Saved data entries

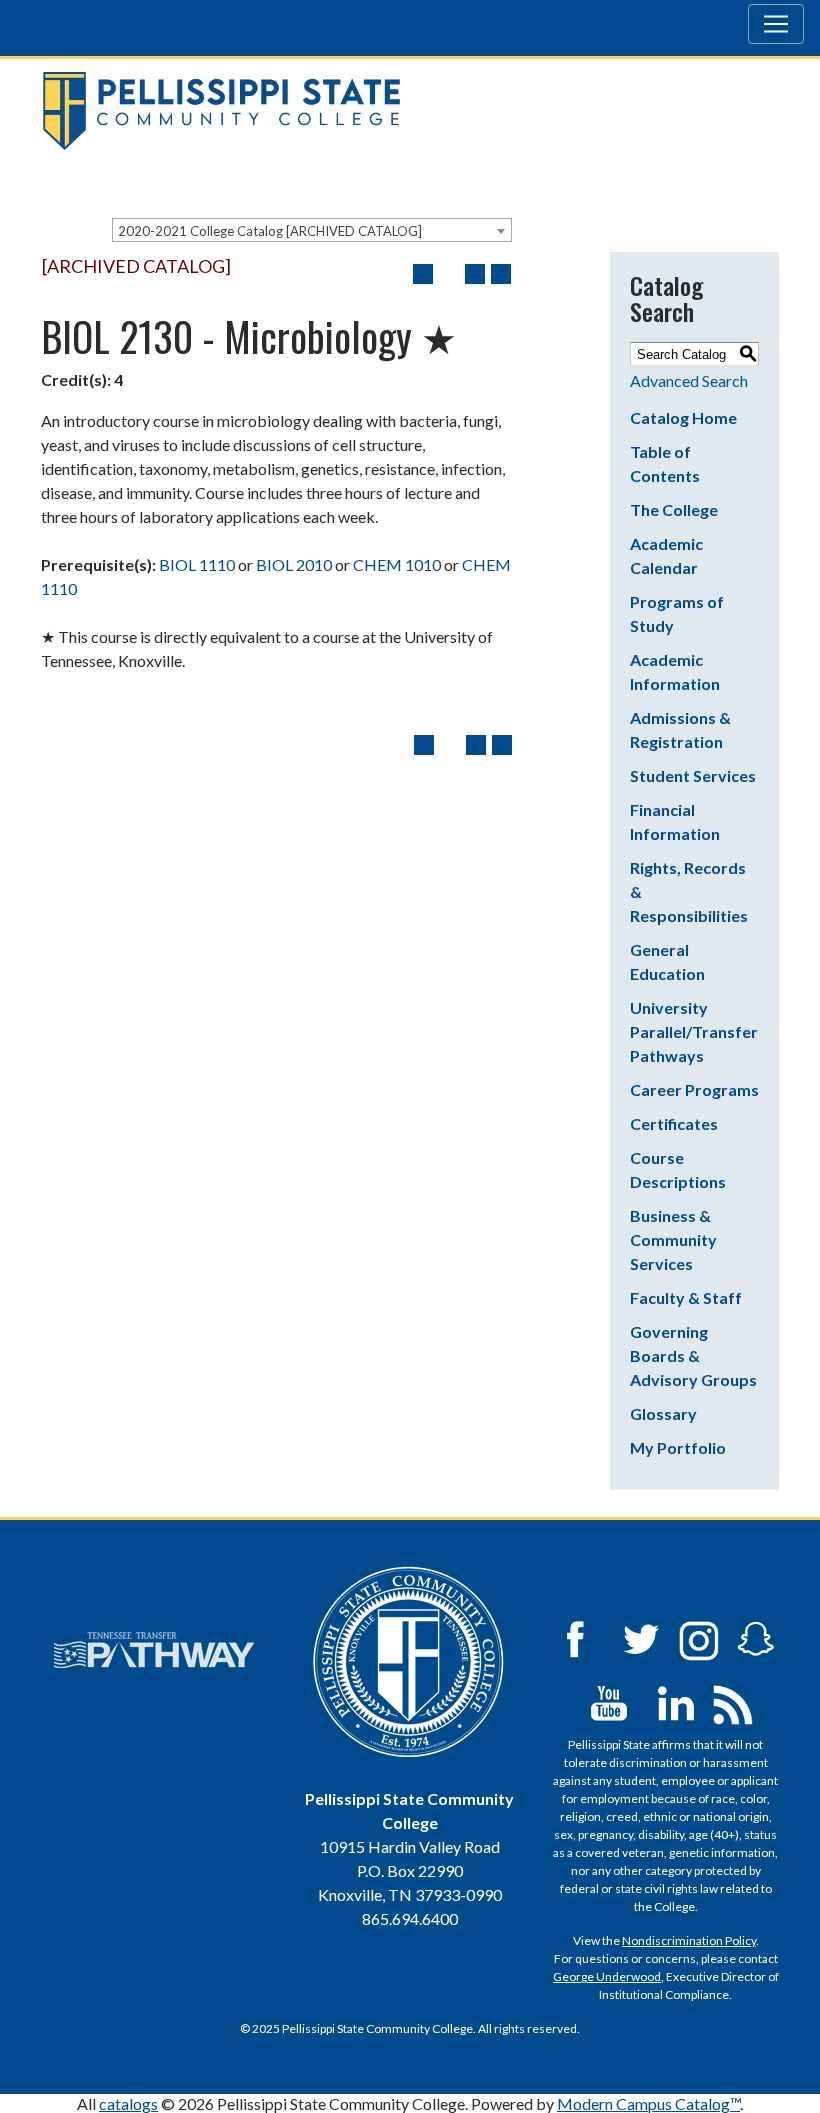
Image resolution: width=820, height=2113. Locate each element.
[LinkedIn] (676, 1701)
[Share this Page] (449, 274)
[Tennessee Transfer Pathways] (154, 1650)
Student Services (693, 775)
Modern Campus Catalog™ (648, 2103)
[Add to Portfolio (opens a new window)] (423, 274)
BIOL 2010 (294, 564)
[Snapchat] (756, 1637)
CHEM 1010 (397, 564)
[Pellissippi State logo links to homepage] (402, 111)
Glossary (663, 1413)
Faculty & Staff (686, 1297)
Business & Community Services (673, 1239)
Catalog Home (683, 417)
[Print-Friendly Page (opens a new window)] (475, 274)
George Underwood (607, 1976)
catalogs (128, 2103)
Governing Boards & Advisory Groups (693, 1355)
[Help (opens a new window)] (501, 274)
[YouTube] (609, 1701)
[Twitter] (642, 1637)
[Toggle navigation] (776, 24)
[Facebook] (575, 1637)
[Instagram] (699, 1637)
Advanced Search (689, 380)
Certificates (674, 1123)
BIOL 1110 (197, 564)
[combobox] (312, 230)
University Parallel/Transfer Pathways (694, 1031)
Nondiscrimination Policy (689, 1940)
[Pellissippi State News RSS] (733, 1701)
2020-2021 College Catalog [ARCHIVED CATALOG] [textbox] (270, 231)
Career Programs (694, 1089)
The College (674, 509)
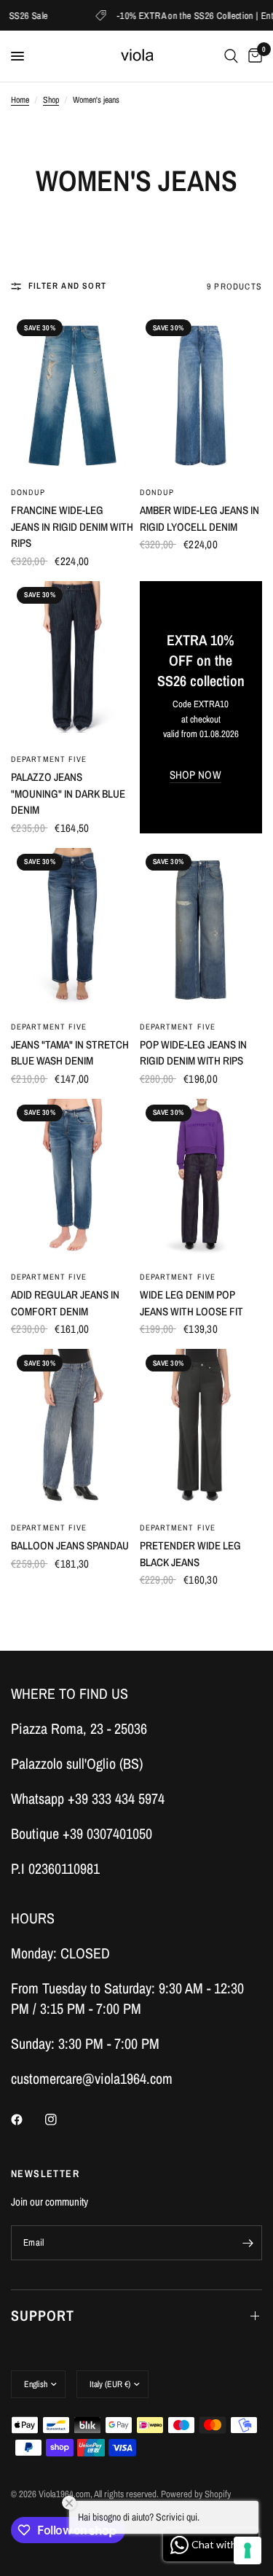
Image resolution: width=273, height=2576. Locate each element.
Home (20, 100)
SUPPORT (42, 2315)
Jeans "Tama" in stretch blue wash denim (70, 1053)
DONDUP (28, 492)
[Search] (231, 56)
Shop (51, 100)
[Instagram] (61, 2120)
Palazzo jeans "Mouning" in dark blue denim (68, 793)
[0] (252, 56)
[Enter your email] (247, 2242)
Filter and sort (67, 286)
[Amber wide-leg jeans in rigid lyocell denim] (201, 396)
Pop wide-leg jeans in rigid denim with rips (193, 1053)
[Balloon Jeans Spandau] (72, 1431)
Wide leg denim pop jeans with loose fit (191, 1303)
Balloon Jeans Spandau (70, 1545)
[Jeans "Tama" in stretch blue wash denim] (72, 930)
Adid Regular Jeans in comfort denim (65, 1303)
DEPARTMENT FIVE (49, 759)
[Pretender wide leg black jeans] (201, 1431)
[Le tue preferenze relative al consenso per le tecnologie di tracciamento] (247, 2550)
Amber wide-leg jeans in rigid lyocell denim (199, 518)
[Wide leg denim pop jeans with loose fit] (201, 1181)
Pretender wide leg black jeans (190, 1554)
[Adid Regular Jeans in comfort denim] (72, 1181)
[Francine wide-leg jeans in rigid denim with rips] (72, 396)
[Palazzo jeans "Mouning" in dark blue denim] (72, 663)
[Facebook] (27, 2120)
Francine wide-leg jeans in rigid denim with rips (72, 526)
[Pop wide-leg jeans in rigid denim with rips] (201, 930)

---

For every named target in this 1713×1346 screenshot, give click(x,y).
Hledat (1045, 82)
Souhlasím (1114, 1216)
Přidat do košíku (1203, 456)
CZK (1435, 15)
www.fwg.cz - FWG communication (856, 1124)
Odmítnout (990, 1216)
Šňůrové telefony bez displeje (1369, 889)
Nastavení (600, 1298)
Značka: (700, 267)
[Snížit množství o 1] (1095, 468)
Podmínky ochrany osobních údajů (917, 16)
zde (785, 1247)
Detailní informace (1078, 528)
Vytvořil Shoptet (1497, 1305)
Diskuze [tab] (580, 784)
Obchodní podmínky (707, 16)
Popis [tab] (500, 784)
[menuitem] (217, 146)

** What is required **
Starting at the line containing "Catalog Home (683, 417)" and finishing at the line containing "Filter and sort (67, 286)", return those lines exactly as they appear above, without the pictures.

** Problem solution **
Catalog Home (683, 417)
[Print-Friendly Page (opens a new window)] (475, 274)
George Underwood (607, 1976)
catalogs (128, 2103)
Governing Boards & Advisory Groups (693, 1355)
[Help (opens a new window)] (501, 274)
[YouTube] (609, 1701)
[Twitter] (642, 1637)
[Toggle navigation] (776, 24)
[Facebook] (575, 1637)
[Instagram] (699, 1637)
Advanced Search (689, 380)
Certificates (674, 1123)
BIOL 1110 (197, 564)
[combobox] (312, 230)
University Parallel/Transfer Pathways (694, 1031)
Nondiscrimination Policy (689, 1940)
[Pellissippi State News RSS] (733, 1701)
2020-2021 College Catalog [ARCHIVED CATALOG] [textbox] (270, 231)
Career Programs (694, 1089)
The College (674, 509)
Image resolution: width=273, height=2576. Locate each element.
Home (20, 100)
SUPPORT (42, 2315)
Jeans "Tama" in stretch blue wash denim (70, 1053)
DONDUP (28, 492)
[Search] (231, 56)
Shop (51, 100)
[Instagram] (61, 2120)
Palazzo jeans "Mouning" in dark blue denim (68, 793)
[0] (252, 56)
[Enter your email] (247, 2242)
Filter and sort (67, 286)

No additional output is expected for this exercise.